I am writing this not to offend anyone, Igor Vasilyevich is a good architect, and Saturn-R is a design institute not bad by Russian standards. I am writing in order to understand myself - what is the difference in the scale of values of our and Western architects and urban planners? What is there in the bourgeois master plans, which is not in the planning projects? There is an idea - and not the idea of an artistic-compositional arrangement of houses on the layout, but a provable concept of improving the quality of the living environment in this area while, of course, making a profit for the investor-developer. Unless, of course, the quality task is set, which does not always happen in Russian conditions. And this is precisely the key to the answer to the question I asked just above. A professional is a person who comes to a client and solves a problem that he has.
An architect comes to a client. What problem does he pose to him? A Russian client in front of a Russian architect - usually - to give the maximum yield of the sold areas from the land plot. Nothing is impossible! The architect has all the necessary knowledge, skills, tools for this, a lot of similar projects have been done, and after a short time the client receives what he is looking for. Our architect's difficulties begin when the task turns out to be non-standard. For example: to increase the sales of apartments. And then the architect either says: “Go to consultants, to sellers, this is beyond my competence,” or he starts looking for and developing his own professional tools that allow solving the problem posed. But architects in Russia are rarely approached with such problems, and when they do, they often turn to Western architects, since they have already developed tools for solving non-standard tasks.

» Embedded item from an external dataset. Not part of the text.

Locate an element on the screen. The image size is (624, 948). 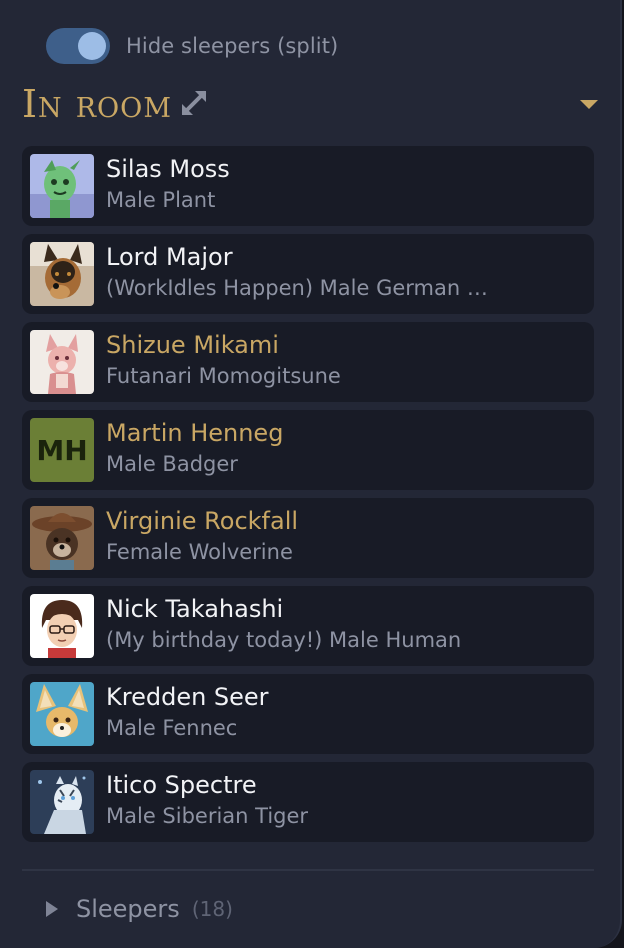
toggle-knob is located at coordinates (92, 46).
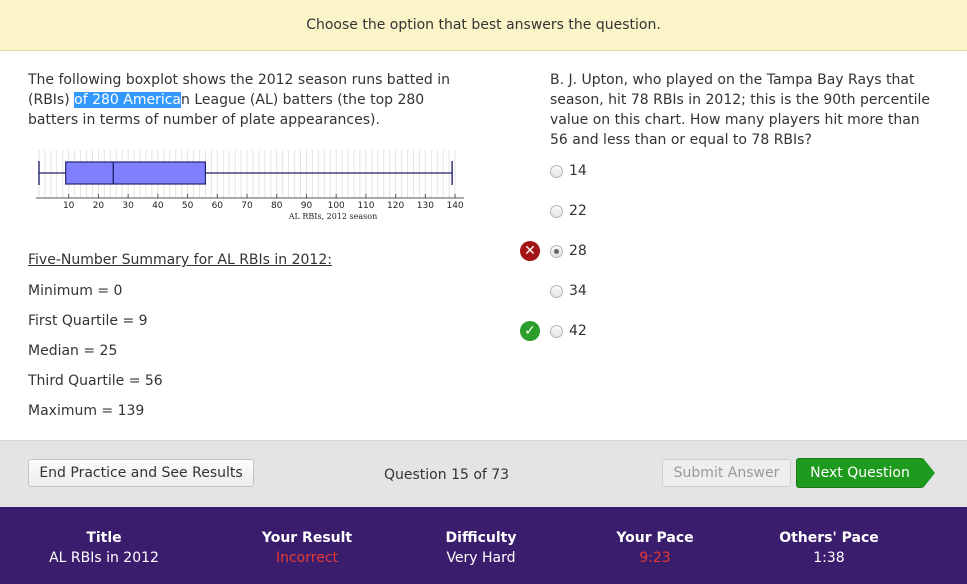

Hence our grievances: “We are so smart, talented, with a large portfolio, and our name is not us, bourgeois. And we could have done no worse. Not the fact that we would have coped. Not the fact that it is not worse.
With urban planning, everything is still more neglected. The client here is the municipality, and the main problem for him is to comply with the law. The law requires that there be documentation on the layout of the territory and that its developer be selected at an auction for a lower asking price for development. Sometimes there is still the problem of attracting investments or building new square meters of housing, and then the terms of reference include the requirement to cut a large number of new free areas for construction - without assessing the consequences of such development. Accordingly, the documentation is developed by the one who, having saved on research and design, releases, under the guise of a general plan or a planning project, a kind of fictitious demonstration product that formally meets all the requirements of the terms of reference and city code, but you cannot live and build on it. So the real problems for the municipality begin after the appearance of such a project.
We noticed that we have not yet talked about the master plans from which this note was started. Because a master plan, as a concept for the development of a district or a settlement, based on the study of the patterns of its development and, of course, provable, appears when the client is faced with the need not only to obtain a territorial planning document “to have it”, but also to understand that the city is faced with a whole set of problems that can be solved through urban planning tools. “City planners” issuing “typical” general plans and planning projects definitely do not have such tools. The new generation of planners - the Glazychev, Vysokovsky, Trutnev clans - already have them. True, so far there are not enough clients and, accordingly, experience.
It turns out that the art of passing the examination becomes the highest value in the mentality of Russian architects. In the mentality of Russian urban planners, there is a detailed observance of SNiP 2.07.01-89 * with masterly inscribing areas for knocking out carpets into courtyards cramped by high-rise buildings. And really, who needs all these ideas of yours, if we are so good at technology?